You've trained a brilliant NN(UE) King-Piece Network. Now what?

AndrewGrant · Post by **AndrewGrant** » Thu Nov 19, 2020 8:57 am

Skip to the bottom if you don't want to humor me....

Monologue

::::

So I wrote an NNTraining tool in C, made it very well threaded, cranked up optimizations, wrote AVX2 code for portions to perform weight updates faster, came up with a novel addition to Adam to limit throughput when dealing with sparse inputs by batching in fixed sizes, and refusing to shuffle intra-batch, only inter-batch.

The result? An NNUE 2x[40960x256] => 512x32x32x1 that beats Ethereal master in Fischer Random Chess by +200 elo in even-nodes gameplay. That was trained with 300M positions, which is far from the "standard", and was also trained on Ethereal HCE. There is no reason to believe that additional games, and a regeneration of the tuning data, using the new NNUE evaluation to label, will net even more elo.

So... what to do with it. That is the question. I tried, and failed, to port it to SF's structure.

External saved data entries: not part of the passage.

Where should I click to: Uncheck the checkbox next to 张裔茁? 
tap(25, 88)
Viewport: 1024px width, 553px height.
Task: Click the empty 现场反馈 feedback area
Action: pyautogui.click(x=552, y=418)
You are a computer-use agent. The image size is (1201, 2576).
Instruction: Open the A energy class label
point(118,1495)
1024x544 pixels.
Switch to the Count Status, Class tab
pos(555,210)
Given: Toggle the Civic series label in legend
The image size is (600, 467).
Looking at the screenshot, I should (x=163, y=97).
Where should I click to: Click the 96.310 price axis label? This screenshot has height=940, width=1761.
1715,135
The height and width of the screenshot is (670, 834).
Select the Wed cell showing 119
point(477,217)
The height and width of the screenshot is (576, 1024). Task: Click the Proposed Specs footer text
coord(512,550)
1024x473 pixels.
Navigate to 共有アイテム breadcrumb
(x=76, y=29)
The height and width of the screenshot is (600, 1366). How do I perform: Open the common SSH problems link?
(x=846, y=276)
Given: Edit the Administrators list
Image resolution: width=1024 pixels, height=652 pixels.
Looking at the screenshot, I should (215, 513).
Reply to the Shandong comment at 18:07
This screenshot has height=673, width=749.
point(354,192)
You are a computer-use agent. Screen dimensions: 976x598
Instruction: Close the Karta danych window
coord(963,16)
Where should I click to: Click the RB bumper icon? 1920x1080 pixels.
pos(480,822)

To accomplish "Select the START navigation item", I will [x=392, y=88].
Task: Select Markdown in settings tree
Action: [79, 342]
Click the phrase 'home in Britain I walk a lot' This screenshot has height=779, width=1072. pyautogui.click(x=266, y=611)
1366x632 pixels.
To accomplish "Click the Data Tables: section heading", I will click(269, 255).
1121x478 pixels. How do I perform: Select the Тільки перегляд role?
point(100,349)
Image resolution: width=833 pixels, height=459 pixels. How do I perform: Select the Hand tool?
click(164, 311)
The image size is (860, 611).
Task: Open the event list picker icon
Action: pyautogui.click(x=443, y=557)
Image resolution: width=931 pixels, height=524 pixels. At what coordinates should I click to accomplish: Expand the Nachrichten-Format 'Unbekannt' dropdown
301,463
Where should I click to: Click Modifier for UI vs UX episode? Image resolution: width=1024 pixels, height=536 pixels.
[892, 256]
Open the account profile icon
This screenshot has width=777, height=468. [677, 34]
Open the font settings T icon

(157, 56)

SF's optimization requires playing games with the values of weights and biases. Something that is not a default for floating point trained Networks. I've not coded the actual "Incremental" part yet, but with some measurements I can show that my net will be performing a 4+ hundred knps worse than "Etherlito" even in the best case assumptions. That is, quite damning. Ethereal was already somewhat "Fast and Dumb", so the reduced speed is painful.

So lets test the theory further about speed. I trained another network, this time 2x[40960x64] => 128x32x32x1, which has a 1/4th the input weights, resulting in about 1/3rd the total FMAs needed (Trust the math). What does that do (in FRC)? Beats Ethereal master by about 14 elo, despite not doing incremental updates; IE recomputing the first layer everytime.

So you might say Andrew, you've shown that you _can_ beat master with an NNUE, why don't you man up and code the incremental update, then come cry on the forums. Well, that is a good question. I'll get around to that, at the expense of other things soon enough.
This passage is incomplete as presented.